**YOUR TASK:**
Return each line of the material below that contains the string "field".

**Element and text position data:**

★ ★ ★ ★ ★

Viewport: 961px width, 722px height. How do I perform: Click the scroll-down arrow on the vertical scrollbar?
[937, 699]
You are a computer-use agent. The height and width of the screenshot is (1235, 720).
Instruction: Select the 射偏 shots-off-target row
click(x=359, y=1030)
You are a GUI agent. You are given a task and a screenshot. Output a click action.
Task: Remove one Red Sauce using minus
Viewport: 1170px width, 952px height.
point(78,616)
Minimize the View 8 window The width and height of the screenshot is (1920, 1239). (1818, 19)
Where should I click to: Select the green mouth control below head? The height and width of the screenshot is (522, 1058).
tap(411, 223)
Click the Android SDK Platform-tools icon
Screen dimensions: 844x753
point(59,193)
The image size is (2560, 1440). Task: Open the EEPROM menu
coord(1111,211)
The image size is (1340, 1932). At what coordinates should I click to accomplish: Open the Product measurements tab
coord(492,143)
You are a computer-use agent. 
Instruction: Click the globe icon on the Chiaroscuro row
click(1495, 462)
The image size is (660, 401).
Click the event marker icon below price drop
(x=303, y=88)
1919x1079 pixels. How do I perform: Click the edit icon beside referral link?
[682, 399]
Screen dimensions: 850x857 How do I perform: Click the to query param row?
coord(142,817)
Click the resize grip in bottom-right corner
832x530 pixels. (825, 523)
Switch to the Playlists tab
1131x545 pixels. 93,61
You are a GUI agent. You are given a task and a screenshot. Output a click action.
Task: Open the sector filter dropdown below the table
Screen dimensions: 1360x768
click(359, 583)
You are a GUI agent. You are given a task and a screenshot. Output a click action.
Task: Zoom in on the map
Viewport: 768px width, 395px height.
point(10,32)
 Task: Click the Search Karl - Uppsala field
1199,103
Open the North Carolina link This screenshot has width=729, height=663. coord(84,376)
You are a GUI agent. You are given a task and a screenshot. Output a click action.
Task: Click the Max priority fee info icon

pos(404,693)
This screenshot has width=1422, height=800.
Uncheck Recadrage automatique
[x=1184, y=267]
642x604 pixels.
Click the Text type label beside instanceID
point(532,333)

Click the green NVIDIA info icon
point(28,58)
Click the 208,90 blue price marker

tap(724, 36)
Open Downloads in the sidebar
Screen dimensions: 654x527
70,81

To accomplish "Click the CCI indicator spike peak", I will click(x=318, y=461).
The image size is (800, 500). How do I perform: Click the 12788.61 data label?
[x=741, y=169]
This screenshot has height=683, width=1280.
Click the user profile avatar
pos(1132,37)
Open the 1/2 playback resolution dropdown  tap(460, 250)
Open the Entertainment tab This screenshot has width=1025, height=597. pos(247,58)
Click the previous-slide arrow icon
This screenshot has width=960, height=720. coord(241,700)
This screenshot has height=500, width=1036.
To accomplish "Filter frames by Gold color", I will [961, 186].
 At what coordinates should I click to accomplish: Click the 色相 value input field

★ ★ ★ ★ ★

**CORRECT OUTPUT:**
 Task: Click the Search Karl - Uppsala field
 At what coordinates should I click to accomplish: Click the 色相 value input field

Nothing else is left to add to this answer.